Are Manual Solutions The Answer To Content Farms?

It was interesting to see some of the recent reactions when upstart Blekko decided to toss some sites out of their index. For the uninitiated it was a bit of a seeming PR play against Google whom have been getting smacked about for thin quality of late. If you hadn’t guessed by now, we’re talking about (Demand Media’s) eHow and the other “top 20 spam sites” that were nuked.

Of course the question remains, why? It certainly does seem like a knee jerk reaction that almost panders to the search community. Sure, I dislike running into weak content in the SERPs as much as the next guy. But I am pretty sure that there are many other equally thin content in many cases, much worse than what they’re churning out. Seriously? There’s only 20 sites worth tossing?

The State Of Modern Search

All is not lost my friends. One of the better developments over the last few years is all of the new (potential) signals and and infrastructure to deal with them. To a certain extent there is every chance for Google (and other engines) to get past the link.

Why now, more so than in the past? The infrastructure (caffeine) and the motivation (growing quality grumblings). Let’s consider some areas that might make sense, while also helping to combat spam and low quality results.

Personalization. One of the longest running goals at Google is deeper personalized search. Add to that the world of mobile, another personalization and area of great interest, we might see far more personalized results in the near future. If the new infrastructure enables a more granular personalization than is currently in place, this can give new signals that can lessen the spam we see on web today.

Explicit User Feedback. When a user takes an action to tell the search engine something, it is a type of relevance feedback known as ‘explicit feedback’. Think of (now defunct) search wiki as a good example. Others might include emailing a page, saving to favorites and so forth. Traditionally, this type of data has been hard for search engines to come by. The noisier implicit feedback, is far more readily available. But, it would certainly be a great way to deal with spam or unwanted domains in a personalized search environment.

Temporal Data. Another area that has been prevalent with Google over the last few years is freshness (in many query spaces). There may be some of these types of signals that could increase relevancy while dealing with spam. Even for the link graph, stronger weighting of these might help decrease the power of authority in many situations.

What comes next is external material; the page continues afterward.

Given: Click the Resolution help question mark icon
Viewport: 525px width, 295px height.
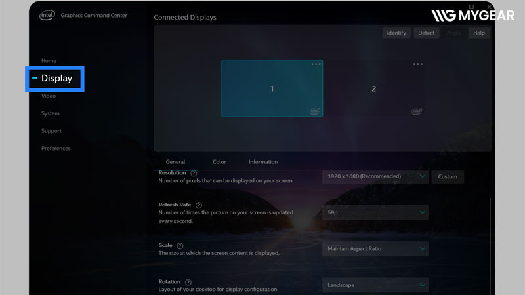Looking at the screenshot, I should [x=194, y=173].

Social Graph. Another obvious area is of course, social. The social graph and real-time search are two areas Google is also vested in over the last while. This can lead to deeper personalization as well as other potential signals. Once more, a lot of social signals are open to spam unless they’re used in a granular personalization approach. But in concert with the other elements mentioned here, it seems that it would also help root out weak content/sites while not opening the entire link graph up for manipulation.

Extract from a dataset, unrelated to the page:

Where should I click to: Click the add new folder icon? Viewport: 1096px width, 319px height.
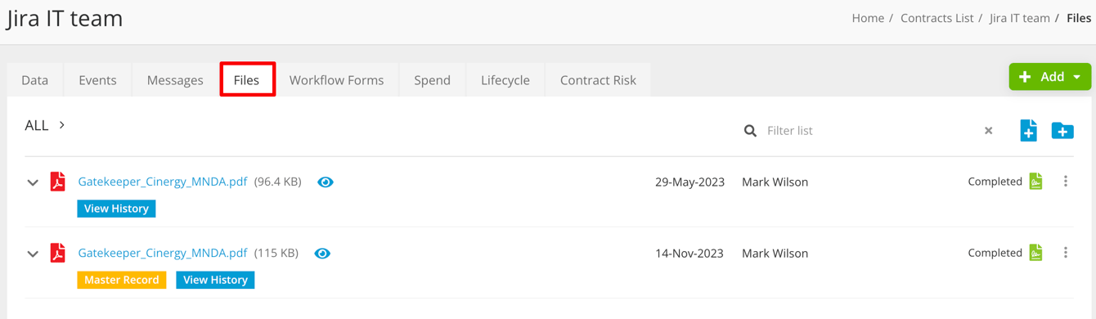(x=1062, y=130)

At the end of the day, there needs to be an automated solution that is protecting not only against spam but those that wish to do their competitors harm. Having ‘votes’ of spam should only affect the individual user. You can’t spam yourself and removing a competitor only from your results, is the kind of personalization that would work to deal with this.

Some Thoughts From The Geeks

To try and gain some more insight into this and the larger considerations of user feedback, I contacted Rich Skrenta from Blekko and Mark Cramer of Surf Canyon (awesome tool, awesome geek).

On the topic of explicit feedback mechanisms such as we’ve seen with Google Search Wiki, Rich says they didn’t work because, “there are too many possible queries, effectively an infinite set. How many different queries are there are all possible song lyrics?”.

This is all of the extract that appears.